**What the exercise asks**
Please rewrite the stretch of the listing from its start through the line containing "click(923, 63)", replacing "screenshot" with "screen capture" and leaving everything else unchanged. Leave the pictures out of your answer.

**Available data**
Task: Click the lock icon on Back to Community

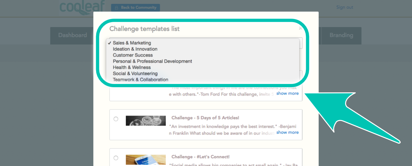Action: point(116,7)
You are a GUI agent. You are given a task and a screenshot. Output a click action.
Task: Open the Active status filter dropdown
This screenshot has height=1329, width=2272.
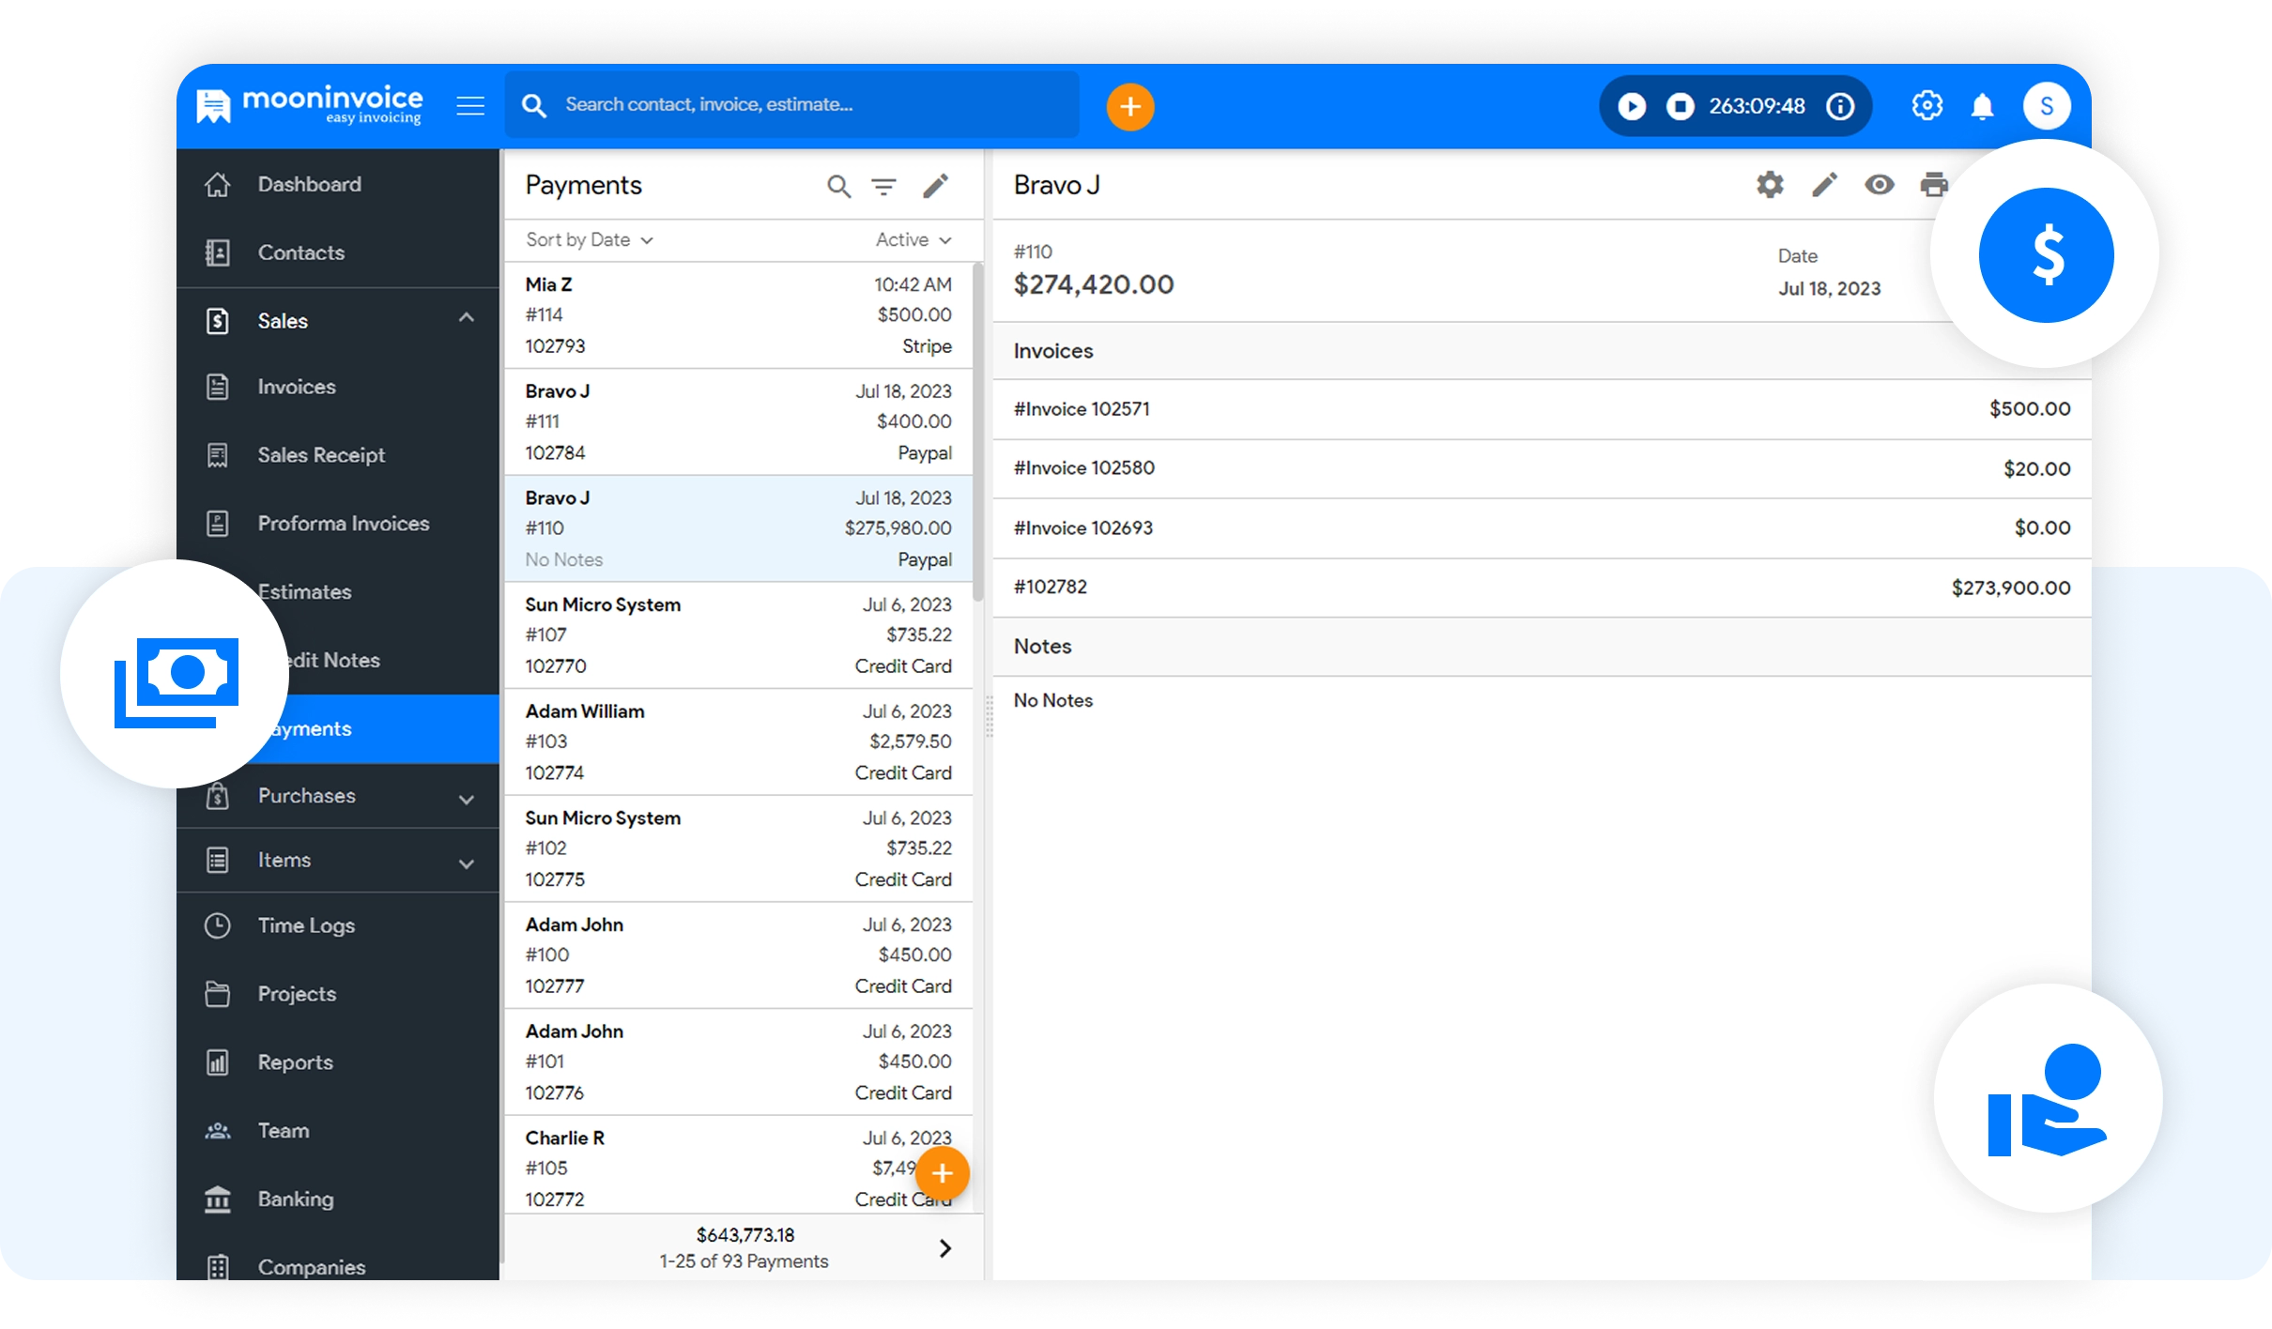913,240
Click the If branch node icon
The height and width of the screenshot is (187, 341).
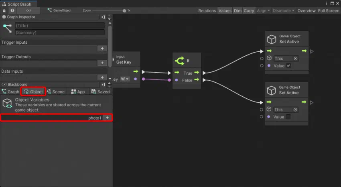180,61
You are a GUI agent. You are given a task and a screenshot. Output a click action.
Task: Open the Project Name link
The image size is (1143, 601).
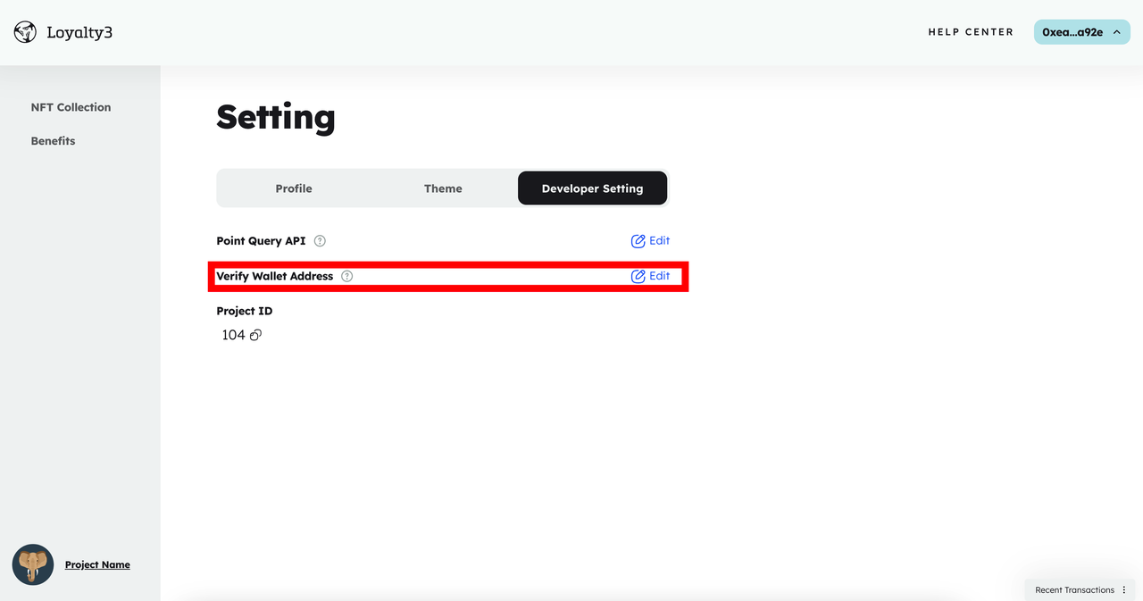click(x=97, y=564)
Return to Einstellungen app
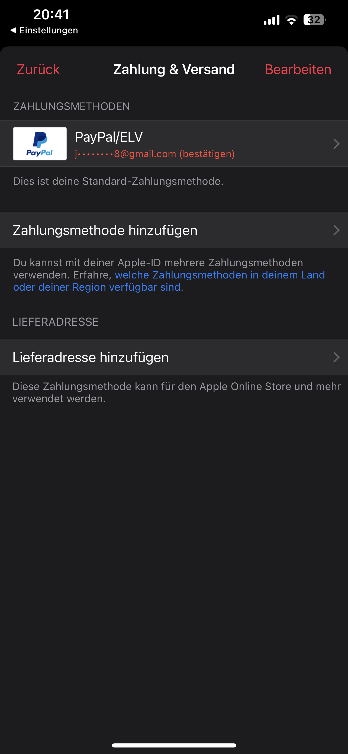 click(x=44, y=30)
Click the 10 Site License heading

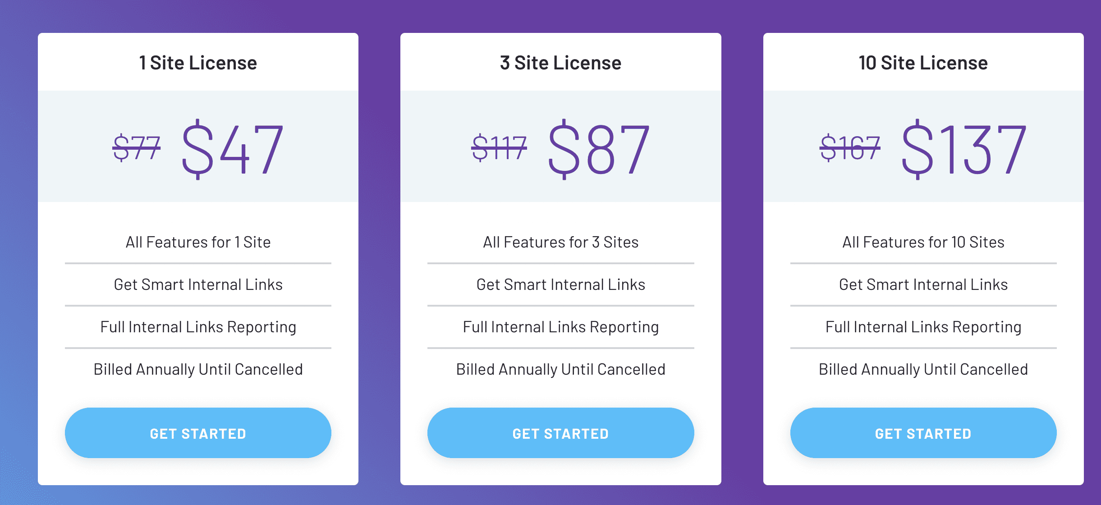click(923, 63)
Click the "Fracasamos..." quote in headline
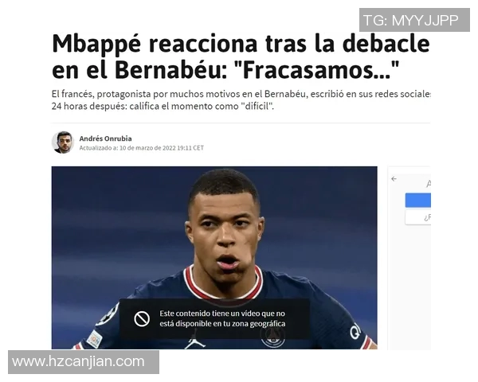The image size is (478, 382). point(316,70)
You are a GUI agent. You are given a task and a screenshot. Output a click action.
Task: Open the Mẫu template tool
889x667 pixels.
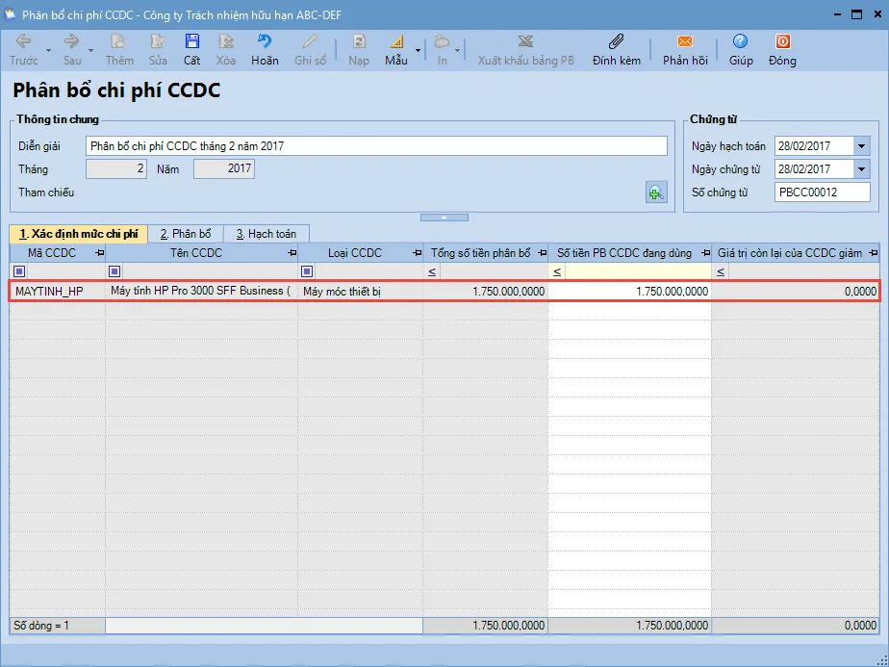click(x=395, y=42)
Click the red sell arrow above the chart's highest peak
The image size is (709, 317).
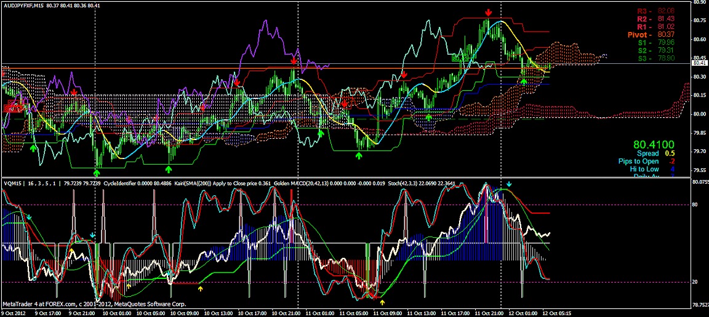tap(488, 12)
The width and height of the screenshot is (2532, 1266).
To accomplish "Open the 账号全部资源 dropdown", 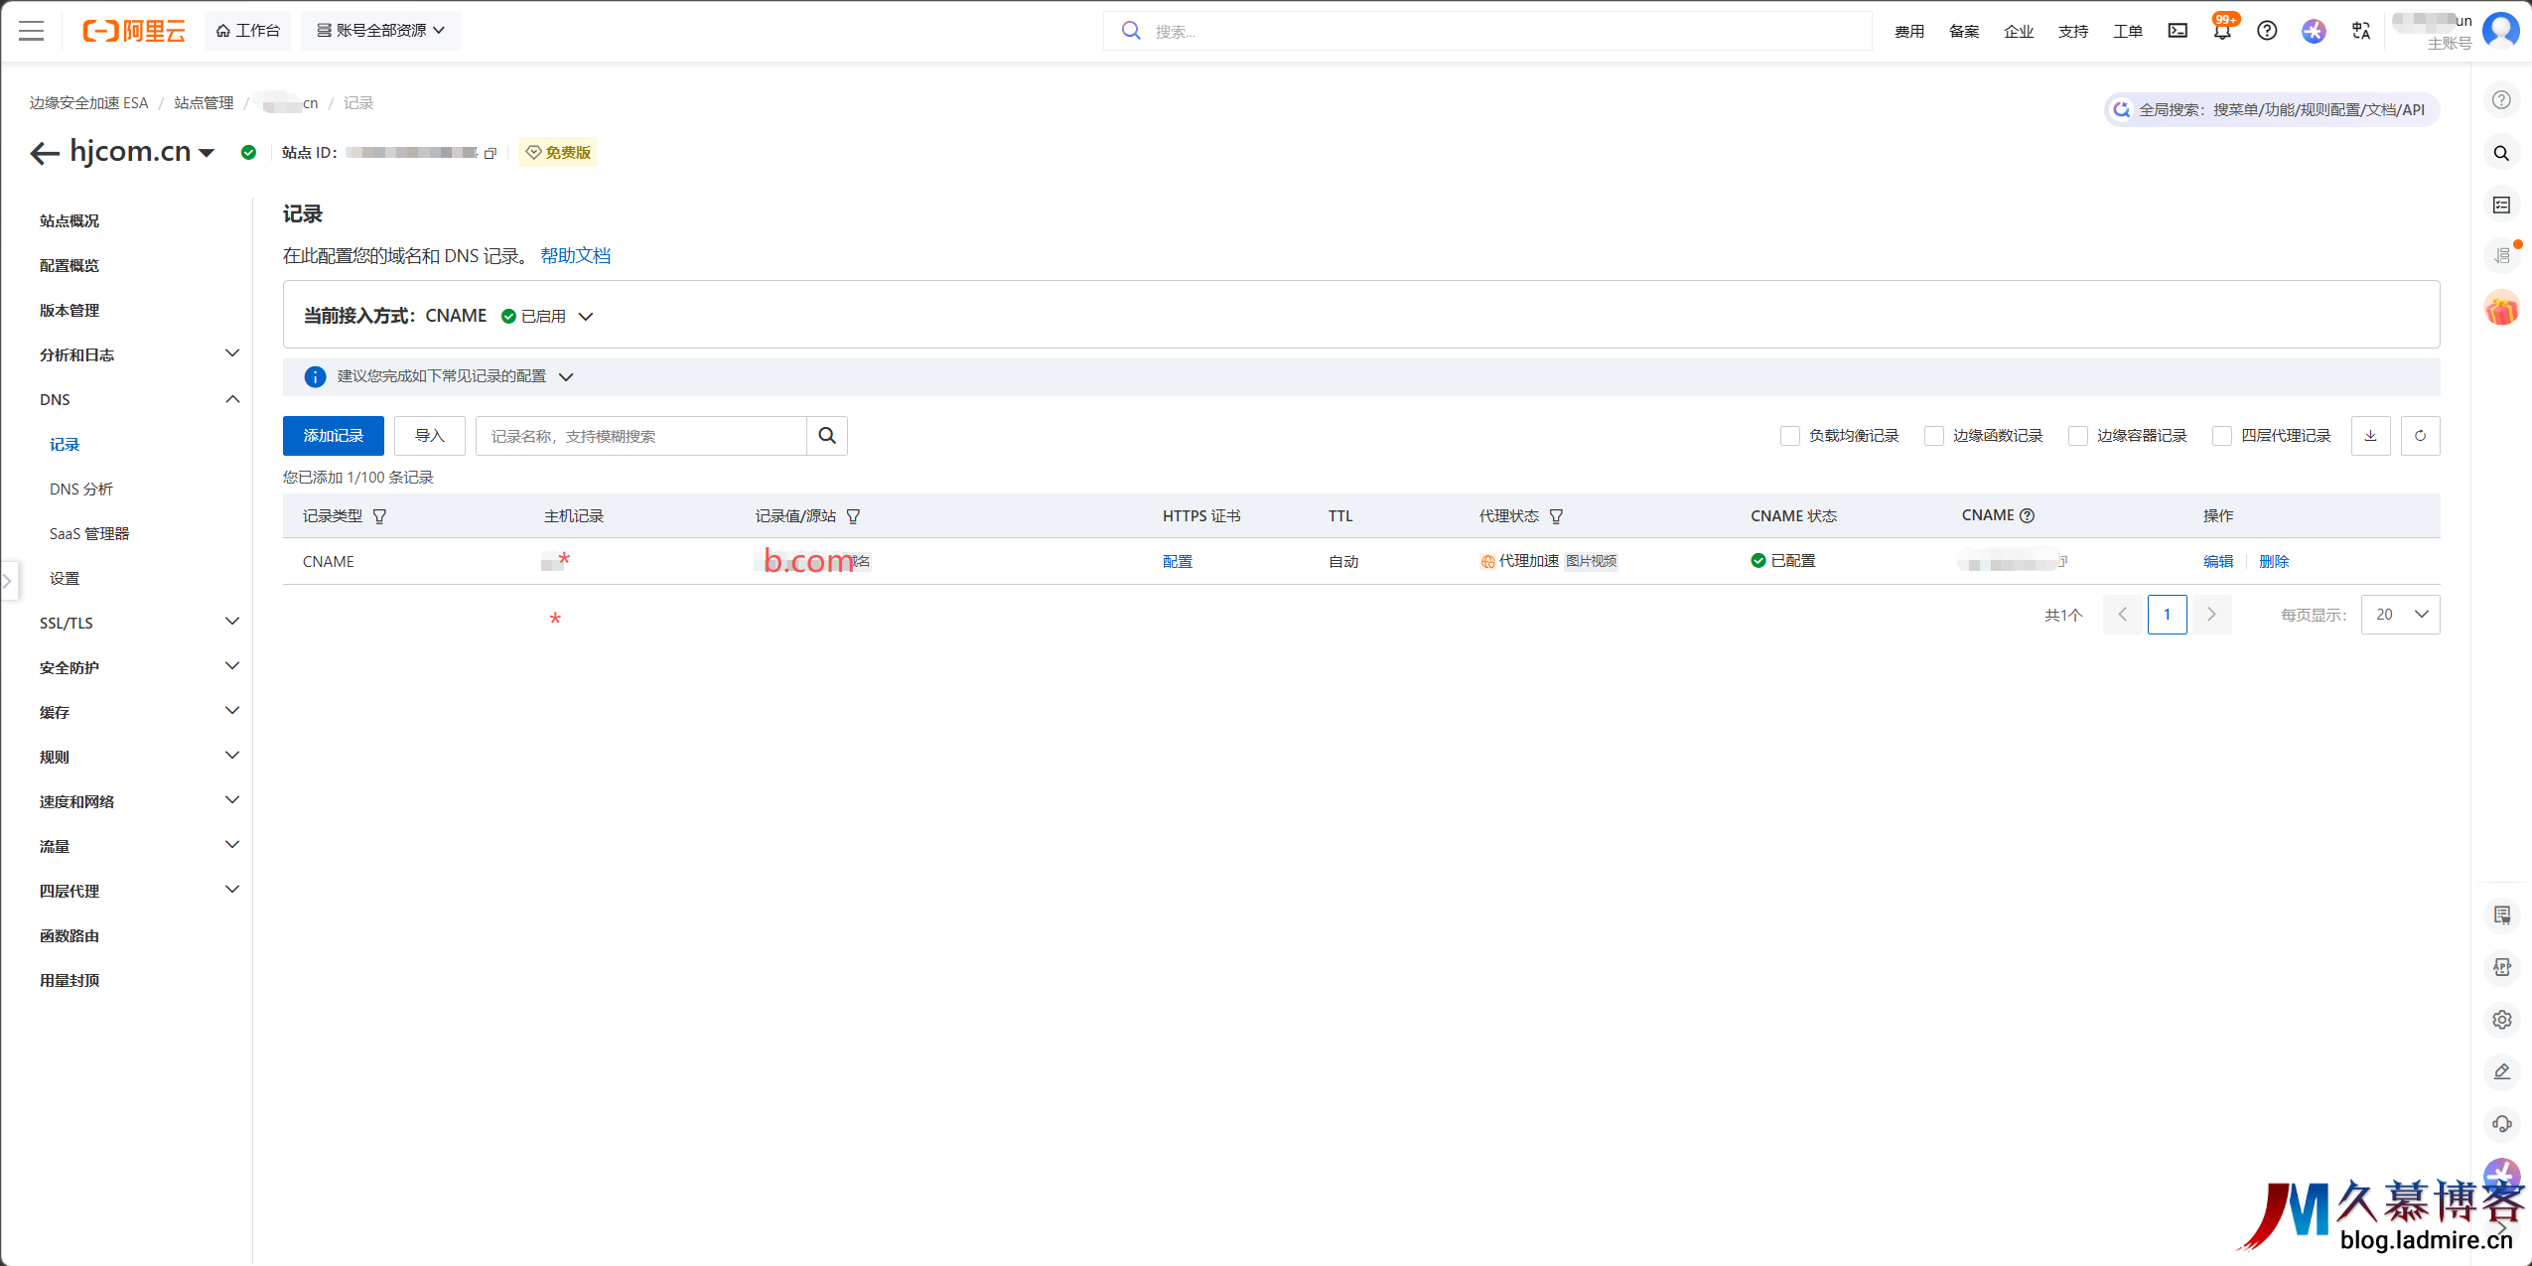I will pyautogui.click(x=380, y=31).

**Answer for this exercise**
Task: Click the lock icon on Back to Community

Action: point(116,7)
You are a GUI agent. You are given a task and a screen capture. Output a click action.
Task: Open the Active status filter dropdown
This screen capture has height=1329, width=2272.
913,240
Click the If branch node icon
The height and width of the screen capture is (187, 341).
180,61
You are a GUI agent. You are given a task and a screen capture. Output a click action.
Task: Open the Project Name link
The image size is (1143, 601).
click(x=97, y=564)
Return to Einstellungen app
 click(x=44, y=30)
Click the 10 Site License heading

click(923, 63)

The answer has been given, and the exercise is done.